He trotted softly up the stairs, hopped up quietly on Clyde’s desk, leaped noiselessly to the rafter and out his cat door. Nudging open a window he hit the roof and took off running. He didn’t hear a sound behind him, heard no stir of soft paws in the fitful breeze as Courtney followed her daddy—and as Dulcie, angry at them both, raced to catch up, both females staying to the shadows, silent as velvet.
Jimmie McFarland woke as disoriented as Joe Grey—but only for a second. He sat up wide awake, swinging his feet noiselessly to the floor, hand on his holstered gun, listening.

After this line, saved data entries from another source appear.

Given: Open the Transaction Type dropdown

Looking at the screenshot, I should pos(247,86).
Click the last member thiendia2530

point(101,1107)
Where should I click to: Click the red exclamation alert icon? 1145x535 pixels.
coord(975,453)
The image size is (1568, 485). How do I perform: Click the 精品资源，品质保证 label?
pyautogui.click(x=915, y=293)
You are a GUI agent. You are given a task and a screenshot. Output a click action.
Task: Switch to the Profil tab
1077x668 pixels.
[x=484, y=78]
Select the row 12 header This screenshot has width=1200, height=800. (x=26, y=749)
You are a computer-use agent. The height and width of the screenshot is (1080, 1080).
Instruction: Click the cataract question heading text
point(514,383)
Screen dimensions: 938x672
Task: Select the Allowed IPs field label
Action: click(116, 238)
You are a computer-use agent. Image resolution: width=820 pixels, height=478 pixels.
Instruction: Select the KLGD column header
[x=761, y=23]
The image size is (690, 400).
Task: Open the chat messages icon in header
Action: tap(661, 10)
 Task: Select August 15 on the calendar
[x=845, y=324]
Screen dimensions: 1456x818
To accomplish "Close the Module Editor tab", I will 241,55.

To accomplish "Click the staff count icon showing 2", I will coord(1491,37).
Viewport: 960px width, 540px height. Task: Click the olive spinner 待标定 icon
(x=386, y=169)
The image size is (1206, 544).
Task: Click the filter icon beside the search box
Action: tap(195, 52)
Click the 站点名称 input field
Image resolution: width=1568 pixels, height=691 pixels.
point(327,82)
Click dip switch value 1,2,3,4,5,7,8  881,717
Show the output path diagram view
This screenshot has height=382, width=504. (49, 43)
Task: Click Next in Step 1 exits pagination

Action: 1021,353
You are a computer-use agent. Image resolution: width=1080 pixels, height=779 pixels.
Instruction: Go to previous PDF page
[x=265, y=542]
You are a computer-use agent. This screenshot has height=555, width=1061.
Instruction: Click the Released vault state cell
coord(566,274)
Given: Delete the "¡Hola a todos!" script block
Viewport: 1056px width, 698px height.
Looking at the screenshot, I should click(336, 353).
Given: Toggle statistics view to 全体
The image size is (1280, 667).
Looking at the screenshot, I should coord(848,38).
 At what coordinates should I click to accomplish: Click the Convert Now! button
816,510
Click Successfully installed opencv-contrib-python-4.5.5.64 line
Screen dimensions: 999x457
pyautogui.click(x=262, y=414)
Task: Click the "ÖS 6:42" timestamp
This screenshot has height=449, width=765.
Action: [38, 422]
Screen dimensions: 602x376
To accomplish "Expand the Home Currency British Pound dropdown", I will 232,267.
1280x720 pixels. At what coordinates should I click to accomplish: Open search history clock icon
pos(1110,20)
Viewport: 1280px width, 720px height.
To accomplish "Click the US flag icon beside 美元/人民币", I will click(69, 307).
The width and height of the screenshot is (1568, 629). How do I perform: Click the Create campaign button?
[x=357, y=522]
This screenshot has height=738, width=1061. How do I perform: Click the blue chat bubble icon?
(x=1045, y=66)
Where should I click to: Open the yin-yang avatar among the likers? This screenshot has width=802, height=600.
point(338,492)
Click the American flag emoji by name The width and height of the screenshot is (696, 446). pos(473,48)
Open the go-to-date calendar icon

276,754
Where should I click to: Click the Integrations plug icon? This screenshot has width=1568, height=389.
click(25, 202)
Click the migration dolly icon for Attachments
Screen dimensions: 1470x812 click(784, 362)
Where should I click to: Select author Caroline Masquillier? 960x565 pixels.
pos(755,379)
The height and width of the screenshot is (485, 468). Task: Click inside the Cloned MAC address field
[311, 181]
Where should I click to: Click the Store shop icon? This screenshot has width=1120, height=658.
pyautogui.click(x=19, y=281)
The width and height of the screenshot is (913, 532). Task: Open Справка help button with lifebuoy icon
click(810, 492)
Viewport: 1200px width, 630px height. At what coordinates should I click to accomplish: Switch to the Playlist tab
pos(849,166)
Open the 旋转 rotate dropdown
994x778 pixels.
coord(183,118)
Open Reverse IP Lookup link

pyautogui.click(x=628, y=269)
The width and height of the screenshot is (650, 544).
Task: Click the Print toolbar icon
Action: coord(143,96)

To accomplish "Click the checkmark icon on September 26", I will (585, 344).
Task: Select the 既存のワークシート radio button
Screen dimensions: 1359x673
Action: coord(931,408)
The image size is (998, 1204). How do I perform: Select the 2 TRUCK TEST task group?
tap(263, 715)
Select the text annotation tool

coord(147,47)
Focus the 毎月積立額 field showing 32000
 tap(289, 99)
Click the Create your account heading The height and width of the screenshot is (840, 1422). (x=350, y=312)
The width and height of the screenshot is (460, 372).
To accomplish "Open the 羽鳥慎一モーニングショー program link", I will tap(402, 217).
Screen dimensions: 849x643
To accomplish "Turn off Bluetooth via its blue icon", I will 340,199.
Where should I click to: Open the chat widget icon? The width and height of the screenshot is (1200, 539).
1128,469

He could hear a thief rummaging the house, moving the couch out from the wall, the hush of books being shuffled back and forth in the bookshelves, of the desk drawers opening. He listened to the prowler search the dining room, the buffet and china cabinet. The kitchen and refrigerator took a long time as he tried not to rattle the dishes and pots and pans. He went through the laundry, Jimmie heard him open the freezer, after a few minutes closing it again. Heard him move the washer and dryer as if to look behind them. Heard him come down the hall, check out the guest bath, then open the linen closet, listened to the soft hush as he shuffled towels and sheets. Then the thief was in the guest room.
The faint sounds of drawers opening, of bedding being tossed aside, of the bed being moved, perhaps so he could look at the back of the headboard. When Jimmie heard the closet door slide open he silently turned the lock on his own door, the heavy bolt that had been installed and oiled the night before.
Moving soundlessly down the hall, he heard the boxes on the shelves being shoved aside—then, a second too late, heard the guest room window slide open, heard the guy hit the ground running. Jimmie was down the hall, through the window after him, racing between the line of neighbors’ garages and the rising hill, moving south, half his thoughts on the two officers working the street, wondering where they were. Tall, big-handed Crowley, six feet four, could pick the thief up like a rag doll if he caught him. Portly Brennan was slower, but tough, and reliable with a gun.
He hadn’t stopped to see if the book was missing, he knew it would be. The guy running between the hill and the garages stopped sometimes as if to listen. Yes, as he fled again, a gleam of moonlight caught the corner of the package. Same size, same pale color like brown wrapping paper. Strange he didn’t climb the hill—except he’d make a perfect target against the moon-pale grass. The moon hung low in the west, hitting the hill, leaving the yards dark. Beyond Wilma’s, the houses were close together. The runner paused at each narrow, dark side yard then went on, dodging bushes and trees. Suddenly he vanished. No sound, no movement in the shadows.
Jimmie used his flashlight, shining it into the narrow yards, into the crowded shrubbery. He was about to double back when he heard someone running again, and then two men . . .
He knew Crowley’s footfall. He heard the faintest hush of a door closing. Crowley stopped, they both stood still, one at each end of a narrow yard, listening, the faintest streak of moonlight touching Crowley’s cap where he stood by the corner of the garage; the walk-in door was halfway between them.
When there was no more sound, when they shone their lights around the door and into the shrubbery there were only empty shadows. Jimmie flashed his light once, then covered his tall partner while Crowley, wearing gloves, tried the door.
It was locked.
Moments earlier when Wilma’s stalker had slipped out the guest room window carrying the box, he heard McFarland come out behind him. He knew there’d be other cops. Earlier, he had jimmied the lock of one of the garages down the row—when he heard McFarland drawing too near then heard a second man running, he eased open the door, slipped in, locked it from inside. He heard them try the door, fiddle with the lock, then soon they moved on down the row of houses, one at each end of the side yards.
The garage was neat and uncluttered. Low moonlight shone through the narrow, obscure glass in the big double door. There were two cars, both of them unlocked. Silently rummaging, he found little of value in the Ford Taurus.